On a relatively neat and well modelled DB, large migrations are usually when relationships change. E.g. One to many becomes a many to many.
Really the biggest hurdle is managing the change control to ensure it aligns with you application. But that's a big problem with NoSQL DB deployments too.
At this point I don't even want to hear what kind of crazy magic and "weird default and fallback" behavior the schema less NoSQL crowd employs. My pessimistic take is they just expose the DB onto GraphQL and make it front ends problem.
I agree. Migrations have never been a problem at my company and this codebase is 9 years old. Just regular old postgres with a few JSONB columns of things that don't need to be relational.
Same for the database that was about 8-9 years old at my last company. Migrations are fine. It's the relationship-changing that is painful.
>> If your entities are modelled mostly correctly you really don't have to worry about migrations that much
I'm gonna take a wild guess here that you have never worked in unfamiliar domains (like lets say deep cargo shiping or subpremium loans) where your so called subject matter experts provided by client werent the sharpest people you could hope for and actually did not understand what they where doing for most of the time?

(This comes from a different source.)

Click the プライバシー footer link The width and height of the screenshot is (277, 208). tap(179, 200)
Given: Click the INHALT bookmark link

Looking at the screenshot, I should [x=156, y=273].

Because I on the other hand am very familiar with such projects and doing schema overhaul third time in a row for production system is bread and butter for me.
Schemaless systems is the only reason I'm still developer and not lumberjack.
Pairing your approach with a „version“ field where you can check which version of a schema this rows data is saved with would actually allow you to be incredibly flexible with saving your data while also being able to be (somewhat) sure that your fields schema matches what you’re expecting.